_Data shown:_

---

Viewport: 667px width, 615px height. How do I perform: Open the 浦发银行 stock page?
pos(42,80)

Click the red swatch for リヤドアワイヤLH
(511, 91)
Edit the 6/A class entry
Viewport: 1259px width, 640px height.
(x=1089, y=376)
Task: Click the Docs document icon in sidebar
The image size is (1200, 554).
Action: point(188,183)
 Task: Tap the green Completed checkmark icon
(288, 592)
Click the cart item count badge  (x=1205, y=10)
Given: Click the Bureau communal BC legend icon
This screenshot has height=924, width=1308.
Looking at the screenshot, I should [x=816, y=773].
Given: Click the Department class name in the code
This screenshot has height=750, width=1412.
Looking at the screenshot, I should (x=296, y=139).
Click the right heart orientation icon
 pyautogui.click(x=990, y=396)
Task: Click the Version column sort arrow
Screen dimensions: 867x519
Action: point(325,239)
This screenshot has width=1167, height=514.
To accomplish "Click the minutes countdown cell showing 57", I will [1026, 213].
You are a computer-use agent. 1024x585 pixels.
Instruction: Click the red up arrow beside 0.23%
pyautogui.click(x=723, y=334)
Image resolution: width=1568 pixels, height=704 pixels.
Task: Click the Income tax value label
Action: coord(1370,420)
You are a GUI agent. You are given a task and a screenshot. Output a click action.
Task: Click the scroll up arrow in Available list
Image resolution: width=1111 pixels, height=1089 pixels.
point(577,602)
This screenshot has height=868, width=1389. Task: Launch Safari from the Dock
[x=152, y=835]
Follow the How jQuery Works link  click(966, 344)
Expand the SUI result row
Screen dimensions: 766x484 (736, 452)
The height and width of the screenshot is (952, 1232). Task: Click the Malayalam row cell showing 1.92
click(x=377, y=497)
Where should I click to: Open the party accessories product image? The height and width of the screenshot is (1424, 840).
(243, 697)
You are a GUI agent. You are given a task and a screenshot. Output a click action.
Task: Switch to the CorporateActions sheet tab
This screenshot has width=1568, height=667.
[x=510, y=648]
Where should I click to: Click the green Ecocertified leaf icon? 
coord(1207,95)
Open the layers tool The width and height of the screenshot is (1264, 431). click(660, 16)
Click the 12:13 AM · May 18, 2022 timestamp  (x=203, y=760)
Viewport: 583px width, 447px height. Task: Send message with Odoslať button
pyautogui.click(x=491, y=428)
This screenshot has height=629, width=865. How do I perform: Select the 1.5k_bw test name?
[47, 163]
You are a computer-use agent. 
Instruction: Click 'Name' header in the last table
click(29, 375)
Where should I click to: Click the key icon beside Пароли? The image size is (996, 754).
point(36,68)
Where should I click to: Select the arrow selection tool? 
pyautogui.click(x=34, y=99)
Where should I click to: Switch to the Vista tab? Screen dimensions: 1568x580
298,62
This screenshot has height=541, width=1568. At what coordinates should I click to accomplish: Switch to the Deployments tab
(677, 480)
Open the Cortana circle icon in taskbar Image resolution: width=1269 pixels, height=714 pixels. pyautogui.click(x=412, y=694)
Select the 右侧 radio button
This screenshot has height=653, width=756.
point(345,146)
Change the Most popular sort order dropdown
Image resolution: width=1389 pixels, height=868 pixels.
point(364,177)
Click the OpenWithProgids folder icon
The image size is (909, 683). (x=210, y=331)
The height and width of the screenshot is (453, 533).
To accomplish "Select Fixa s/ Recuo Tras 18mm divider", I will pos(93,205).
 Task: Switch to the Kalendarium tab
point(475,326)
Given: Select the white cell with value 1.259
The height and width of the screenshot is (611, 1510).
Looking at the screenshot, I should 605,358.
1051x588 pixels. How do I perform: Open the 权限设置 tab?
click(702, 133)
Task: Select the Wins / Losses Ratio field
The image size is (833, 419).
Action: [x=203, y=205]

---

_Work required:_ Write out every line of the material above, from the line containing "This screenshot has height=541, width=1568." down to the line containing "point(475,326)", with both of those lines included.

_Correct answer:_
This screenshot has height=541, width=1568. At what coordinates should I click to accomplish: Switch to the Deployments tab
(677, 480)
Open the Cortana circle icon in taskbar Image resolution: width=1269 pixels, height=714 pixels. pyautogui.click(x=412, y=694)
Select the 右侧 radio button
This screenshot has height=653, width=756.
point(345,146)
Change the Most popular sort order dropdown
Image resolution: width=1389 pixels, height=868 pixels.
point(364,177)
Click the OpenWithProgids folder icon
The image size is (909, 683). (x=210, y=331)
The height and width of the screenshot is (453, 533).
To accomplish "Select Fixa s/ Recuo Tras 18mm divider", I will pos(93,205).
 Task: Switch to the Kalendarium tab
point(475,326)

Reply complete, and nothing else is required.